The Chia plant originated from Mexico and some parts of South America. Legend has it that the Mayans and Aztecs used them as an energy booster and it was as much of a staple food in their diet as maize. Chia is actually the Mayan word strength.
Today the Chia plant is grown in Mexico, Bolivia, Argentina, Ecuador, Nicaragua, Guatemala and Australia. It grows in a variety of climate zones, including: temperate, tropical coastal, desert, tropical rain forest and inter-Andean dry valley. The chia plant is a type of sage from the mint family and grows to be about 5 1/2 feet tall. It has purple, blue or white flowers that form in clusters at the top of the plant in spikes. It prefers moderately fertile well-drained soils.
The greens of the chia plant can be eaten as is or in salads, and are easy to grow at home.
When added to water, chia seeds form a gel like susbatnce that can be used to thicken foods such as smoothies and jam.
It’s ability to hold on to water is part of why it was used as an endurance food.

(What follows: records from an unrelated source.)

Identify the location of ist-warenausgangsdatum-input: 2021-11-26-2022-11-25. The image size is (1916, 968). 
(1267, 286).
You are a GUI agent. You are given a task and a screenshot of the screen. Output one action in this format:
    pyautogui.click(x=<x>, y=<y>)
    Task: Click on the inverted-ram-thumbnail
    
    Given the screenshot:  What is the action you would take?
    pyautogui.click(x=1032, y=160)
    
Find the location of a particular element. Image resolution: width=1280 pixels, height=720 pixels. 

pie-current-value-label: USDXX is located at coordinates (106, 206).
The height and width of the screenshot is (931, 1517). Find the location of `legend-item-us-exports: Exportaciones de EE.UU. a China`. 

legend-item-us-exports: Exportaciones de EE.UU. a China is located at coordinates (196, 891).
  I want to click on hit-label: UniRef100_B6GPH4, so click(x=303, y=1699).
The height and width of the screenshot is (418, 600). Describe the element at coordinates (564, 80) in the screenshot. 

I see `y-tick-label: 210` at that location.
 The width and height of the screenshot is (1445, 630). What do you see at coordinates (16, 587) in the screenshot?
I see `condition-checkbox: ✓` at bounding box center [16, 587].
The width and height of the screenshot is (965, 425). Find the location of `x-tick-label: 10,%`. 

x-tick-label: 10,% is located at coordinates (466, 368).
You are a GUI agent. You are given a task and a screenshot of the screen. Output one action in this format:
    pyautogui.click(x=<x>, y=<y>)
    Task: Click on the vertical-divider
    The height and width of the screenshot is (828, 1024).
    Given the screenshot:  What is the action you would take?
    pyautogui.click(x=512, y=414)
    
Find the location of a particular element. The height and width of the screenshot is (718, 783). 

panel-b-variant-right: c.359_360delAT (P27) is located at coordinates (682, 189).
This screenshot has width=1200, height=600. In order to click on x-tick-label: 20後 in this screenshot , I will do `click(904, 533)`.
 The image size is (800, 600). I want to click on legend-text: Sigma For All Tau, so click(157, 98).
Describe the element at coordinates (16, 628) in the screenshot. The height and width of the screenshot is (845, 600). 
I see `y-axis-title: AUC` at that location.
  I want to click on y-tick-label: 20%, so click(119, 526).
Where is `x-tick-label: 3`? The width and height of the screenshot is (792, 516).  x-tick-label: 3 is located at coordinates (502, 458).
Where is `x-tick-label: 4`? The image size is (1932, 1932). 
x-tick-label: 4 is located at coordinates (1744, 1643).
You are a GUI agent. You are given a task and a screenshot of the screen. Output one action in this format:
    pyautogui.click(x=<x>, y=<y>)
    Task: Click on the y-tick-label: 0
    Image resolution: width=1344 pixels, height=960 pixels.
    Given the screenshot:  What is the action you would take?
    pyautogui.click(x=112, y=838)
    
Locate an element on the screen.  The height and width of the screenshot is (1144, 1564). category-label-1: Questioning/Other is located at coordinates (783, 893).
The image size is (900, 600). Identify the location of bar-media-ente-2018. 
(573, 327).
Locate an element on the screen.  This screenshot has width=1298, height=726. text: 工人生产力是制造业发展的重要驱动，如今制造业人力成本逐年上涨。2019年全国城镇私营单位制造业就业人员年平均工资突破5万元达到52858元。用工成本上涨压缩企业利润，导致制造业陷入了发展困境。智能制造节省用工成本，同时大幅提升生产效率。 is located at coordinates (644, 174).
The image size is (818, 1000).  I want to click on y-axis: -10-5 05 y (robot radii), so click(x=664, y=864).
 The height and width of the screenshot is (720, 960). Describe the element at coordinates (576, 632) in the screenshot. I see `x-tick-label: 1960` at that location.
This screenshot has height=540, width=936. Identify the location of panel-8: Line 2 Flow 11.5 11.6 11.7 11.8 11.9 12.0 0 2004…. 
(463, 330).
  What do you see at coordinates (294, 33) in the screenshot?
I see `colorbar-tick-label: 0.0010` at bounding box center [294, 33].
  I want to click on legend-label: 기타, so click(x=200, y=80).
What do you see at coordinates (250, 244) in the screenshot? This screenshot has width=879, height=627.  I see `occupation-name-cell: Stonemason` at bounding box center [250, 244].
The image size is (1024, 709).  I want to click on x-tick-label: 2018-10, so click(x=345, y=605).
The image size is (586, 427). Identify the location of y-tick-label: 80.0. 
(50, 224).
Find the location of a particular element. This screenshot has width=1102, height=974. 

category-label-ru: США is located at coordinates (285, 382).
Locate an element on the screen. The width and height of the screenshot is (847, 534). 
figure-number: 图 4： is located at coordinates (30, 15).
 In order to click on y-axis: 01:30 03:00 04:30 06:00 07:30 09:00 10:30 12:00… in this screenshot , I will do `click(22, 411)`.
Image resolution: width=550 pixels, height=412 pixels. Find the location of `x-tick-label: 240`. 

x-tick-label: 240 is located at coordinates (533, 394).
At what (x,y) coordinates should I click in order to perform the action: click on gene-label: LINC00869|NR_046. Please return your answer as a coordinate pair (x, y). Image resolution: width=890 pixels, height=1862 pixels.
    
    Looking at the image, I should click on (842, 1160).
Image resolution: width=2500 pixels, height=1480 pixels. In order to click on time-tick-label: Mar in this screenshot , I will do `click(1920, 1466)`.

MATERIA MEDICA: CHIA SEEDS
Latin name: Salvia Hispanica
Parts used: the seeds
Maintains bone and oral health, stabilizes blood sugar, improves blood pressure and cholesterol levels, anti-inflammatory, promotes nerve transition, increases metabolism and energy production, healthy skin and hair, improves heart health, is a colon cleanser and improves digestive health.
Preparation and dosage:
You can consume 1-4 tablespoons of the raw seeds daily. You can add them into a smoothie, juice, and water, sprinkle on a salad or hot cereal, make a gel out of it, grind it into a powder or use it for baking or cooking.
Chia seeds have many health benefits and are known as being one of the more recent “coined” super foods. It’s also known for having lots of Omega 3’s, being high in protein and fiber and as an energy booster. Chia is also a good combater of diabetes, the seeds help to slow down digestion and with the gelatin like coating when in a liquid can help to prevent blood sugar spikes. Chia contains a high amount of B vitamins such as thiamin, niacin and riboflavin and foliate, and other nutrients such as calcium, iron, magnesium, manganese, phosphorus and zinc.
Cautions: According to Wikipedia, if you are using anticoagulants or aspirin you should be cautious while consuming Chia seeds. Studies show there may be an increased risk of bleeding.